3. The dual network-based video pedestrian re-recognition method of claim 1 wherein the multi-branch diversification feature mining spatio-temporal attention network comprises a multi-branch heterogeneous spatial attention module and a multi-branch isomorphic temporal attention module; the output characteristics of the upper layer conv4_x are input to a multi-branch heterogeneous space attention module; the multi-branch heterogeneous space attention module comprises a plurality of heterogeneous space attention sub-modules, wherein the output features of the upper layer conv4_x respectively enter different heterogeneous space attention sub-modules, and different pedestrian features are mined; each heterogeneous spatial attention sub-module uses a soft spatial attention mechanism, namely a spatial attention module based on convolution and a spatial attention module based on mean value calculation, which are distributed in a crossed manner; the soft spatial attention mechanism focuses on different areas to different degrees; and obtaining the final pedestrian characteristic expression by integrating the attribute information output by each heterogeneous space attention submodule.

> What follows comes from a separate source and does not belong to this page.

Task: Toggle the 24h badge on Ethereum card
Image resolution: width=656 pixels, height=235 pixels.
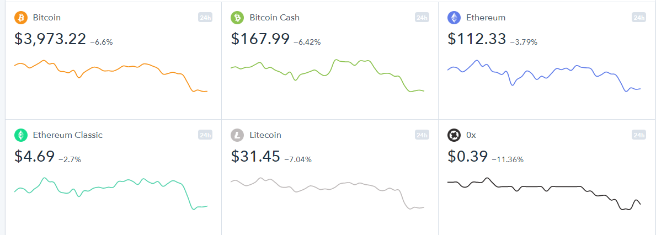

4. A dual network based video pedestrian re-recognition method in accordance with claim 3 wherein the input of the convolution based spatial attention module is a feature of the upper layer network output The number of characteristic channels is->The method comprises the steps of carrying out a first treatment on the surface of the The spatial attention weight based on convolution is obtained by two linear transformations, one nonlinear transformation and one softmax calculation;

first linear transformation to obtainAs shown in formula (2):

（2）

wherein the method comprises the steps ofFor inputting features +.>Which is the weight, ++>Which is an offset value;

relu activation function pair with combination of linear and nonlinear featuresPerforming activation to obtain activation function output->As shown in formula (3):

（3）

after obtaining the output of the activation function, linear transformation is used again to obtainAs shown in formula (4):

（4）

in the aboveWhich is the weight, ++>For the length of the input data time series, < >>Which is an offset value;

obtainingThereafter, a softmax function is used to obtain convolution-based spatial attention weights for all locations, as in equation (5):

（5）

is->Initial spatial attention fraction of the location, +.>For position->Spatial attention score of>Is->Spatial attention weight of the location, note +.>A convolution-based spatial attention weight matrix for the entire space; h and W are boundary values of spatial positions;

after the convolution-based spatial attention weight matrix is obtained, the convolution-based spatial attention weight of each position is multiplied by the characteristic intensity thereof, and the spatial attention hyper-parameters are introduced when the convolution-based spatial attention weight is multiplied by the characteristic value of each position The characteristic intensity controlling the spatial attention output is given by the convolution-based spatial attention characteristic +.>The method comprises the steps of carrying out a first treatment on the surface of the The formula is shown as formula (6);

（6）

the input of the spatial attention module based on the mean value calculation is also the characteristic of the output of the upper layer networkThe number of characteristic channels is->The method comprises the steps of carrying out a first treatment on the surface of the The spatial attention parameter based on the mean value is obtained by one average transformation, one nonlinear transformation and one softmax calculation;

first, for input featuresCalculating the mean value of channel dimension>The method comprises the steps of carrying out a first treatment on the surface of the The formula is shown as formula (7):

（7）

wherein,is->Channel characteristics of the individual channels; />A current initial spatial attention score;

obtaining +.>Using the softmax function will +.>Conversion to a mean-based spatial attention weight matrix +.>The formula is shown as formula (8):

（8）

multiplying the spatial attention weight based on the mean value with the corresponding position of the input feature after the spatial attention weight based on the mean value is obtained; introducing spatial attention superparameterControlling the characteristic intensity of the spatial attention based on the mean value calculation, and finally obtaining the final output of the spatial attention module based on the mean value calculation, wherein the spatial attention characteristic based on the mean value is ≡ >As shown in formula (9):

（9）

after feature mining by each heterogeneous spatial attention submodule, convolution-based spatial attention featuresAnd mean-based spatial attention profile +.>Collectively referred to as output characteristics->And sending the multi-branch isomorphic time attention module.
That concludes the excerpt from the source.